Cependant, l’histoire n’est pas tout sombre. Nvidia peut ne pas acheter Arm, mais il peut toujours autoriser l’architecture Arm comme tout le monde.
« Nvidia peut toujours poursuivre ses développements basés sur Arm sans l’acquisition d’Arm, et il pourrait également travailler avec Arm pour mettre son IP GPU à la disposition de l’écosystème Arm », a noté Alan Priestley, vice-président de la recherche chez Gartner.
« Nvidia n’a pas besoin d’acquérir Arm pour développer des processeurs et peut poursuivre le développement de son processeur Grace indépendamment de ce qui se passe avec l’acquisition. »
Selon O’Donnell, pendant ce temps, Nvidia traquerait également des candidats alternatifs pour des acquisitions, bien qu’à une plus petite échelle. Interrogé sur qui et quels secteurs l’entreprise pourrait cibler, il nous a répondu :
«Les réponses sont partout sur la carte, mais Nvidia a besoin de plus de profondeur dans des domaines en dehors de sa gamme de processeurs principaux. Surveillez les changements dans les réseaux, les capteurs et la mémoire spécialisée.
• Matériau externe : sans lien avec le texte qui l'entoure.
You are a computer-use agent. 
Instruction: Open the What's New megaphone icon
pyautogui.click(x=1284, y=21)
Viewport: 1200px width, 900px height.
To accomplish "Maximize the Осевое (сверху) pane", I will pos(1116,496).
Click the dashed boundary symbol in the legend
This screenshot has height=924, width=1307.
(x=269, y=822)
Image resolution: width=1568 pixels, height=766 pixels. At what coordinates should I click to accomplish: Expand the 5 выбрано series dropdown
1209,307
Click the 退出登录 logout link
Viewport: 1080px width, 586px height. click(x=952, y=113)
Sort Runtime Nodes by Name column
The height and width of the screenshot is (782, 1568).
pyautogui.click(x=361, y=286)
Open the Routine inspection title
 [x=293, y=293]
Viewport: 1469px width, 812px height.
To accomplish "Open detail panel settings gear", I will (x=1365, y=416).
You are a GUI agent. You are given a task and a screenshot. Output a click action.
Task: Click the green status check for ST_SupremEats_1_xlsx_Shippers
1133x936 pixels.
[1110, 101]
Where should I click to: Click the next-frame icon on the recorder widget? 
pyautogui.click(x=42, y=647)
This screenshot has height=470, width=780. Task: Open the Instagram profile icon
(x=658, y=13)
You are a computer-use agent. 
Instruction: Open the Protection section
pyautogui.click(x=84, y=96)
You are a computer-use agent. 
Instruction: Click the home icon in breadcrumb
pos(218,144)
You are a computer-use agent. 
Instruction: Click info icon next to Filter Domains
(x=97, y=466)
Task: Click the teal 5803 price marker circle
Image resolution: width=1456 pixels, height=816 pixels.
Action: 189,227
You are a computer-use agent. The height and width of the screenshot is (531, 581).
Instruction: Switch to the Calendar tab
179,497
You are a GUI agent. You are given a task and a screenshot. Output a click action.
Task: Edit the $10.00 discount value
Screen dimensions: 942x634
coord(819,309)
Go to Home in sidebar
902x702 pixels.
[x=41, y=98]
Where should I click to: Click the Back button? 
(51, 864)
Une partie de cela proviendra de partenariats plutôt que d’acquisitions.
O’Donnell dit même qu’il est possible que Nvidia poursuive sa propre fabrication, ce qui verrait la société rivaliser dans le même domaine que la fonderie pure TSMC et les fabricants d’appareils intégrés (IDM) comme Intel et Samsung.
« C’est peut-être une hérésie [to suggest Nvidia might enter manufacturing], mais ne l’excluez pas. La probabilité est supérieure à zéro.